Alan Hodge/MIW photo Veterans with American flags, rear from left to right, Willie Petrea, David Short, Steve Smith and, front left to right, Chris Hall, Wayne Overcash, Steve Tench, Clyde Williams, were honored by Chapman Memorial Baptist Church on Sunday, Nov. 7. Pfc Abigail Kennedy, far left and Pfc. Anthony Timmerman, far right, served as the ceremony’s honor guard.

The old hymn “Onward Christian Soldiers” seemed appropriate Sunday at Chapman Memorial Baptist Church, as the congregation honored a group of its veteran members.

Seven veterans received flags that have flown over the U.S. Capitol.

They included:

• Chris Hall, petty officer 3rd class, U.S. Navy, 1993-1995;

• Wayne Overcash, sonar technician, U.S. Navy, 1960-1970, and master sergeant, U.S. Air Force, 1970-1984;

• Willie Petrea, specialist 4th class, U.S. Army, 1967-1970;

• David Short, corporal, U.S. Army, 1958-1961;

• Steve Smith, airman 1st class, U.S. Air Force, 1960-1964;

• Steve Tench, petty officer 2nd class, U.S. Navy;

• And Clyde Williams, seaman 1st class, U.S. Navy, 1944-1946.
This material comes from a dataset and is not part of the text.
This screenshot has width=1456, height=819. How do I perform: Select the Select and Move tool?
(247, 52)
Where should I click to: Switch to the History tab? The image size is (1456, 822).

Two other veterans were unable to attend the ceremony but will receive flags later. They are Henry Fletcher, a staff sergeant in the U.S. Army, serving from 1942 to 1946, and Christian Reynolds, a corporal in the Army, serving from 1990 to 1993.

N.C. National Guard Color Guard members Pfc. Abigail Kennedy and Pfc. Anthony Timmerman presented the flags during Sunday’s ceremony.

Chapman Baptist pastor John Thomas conceived of the idea for Sunday’s special service, a first for the church at 608 Valleydale Road. “We had a similar ceremony when I was a pastor in Alabama,” Thomas said. “I decided we should try it here.”

Each veteran who received a flag Sunday took it in hand and heart.

“It is very touching,” Hall said. “I’ve never received anything like this before. It will be a cherished gift.”

A veteran of the Navy and Air Force, Overcash declared he would pass his flag on to his daughter, Crystal Osei-Bonsu who retired from the U.S. Air Force.

“It is a privilege to receive it,” he said.

Williams took pride knowing each flag had flown over the U.S. Capitol. “I’m going to put it on the mantle at home,” he said.

The idea of giving his flag a special place of honor at his home also appealed to Short.

“It means a lot to get this flag,” he said.

Smith agreed. “It is going to get a place of honor at home,” he said. “I want others to see we served a great country.”

Petrea was overcome with pride. “This is the first time a gift has been given to me for being a veteran,” he said.

Tench also felt pride in military service. “Getting this flag is a great honor,” he said.

“We want to recognize our nine veterans,” Thomas said during the ceremony, “but all veterans deserve our honor and respect.”

The congregation sang a rousing rendition of the National Anthem, and in the children’s sermon, Debra Taylor reminded the kids of the cost of the liberty we enjoy as a nation.

“Freedom is not free,” she told them. “Every day we should thank our veterans because each one gave up something to serve.”

“We thank God for them,” Rev. Thomas said.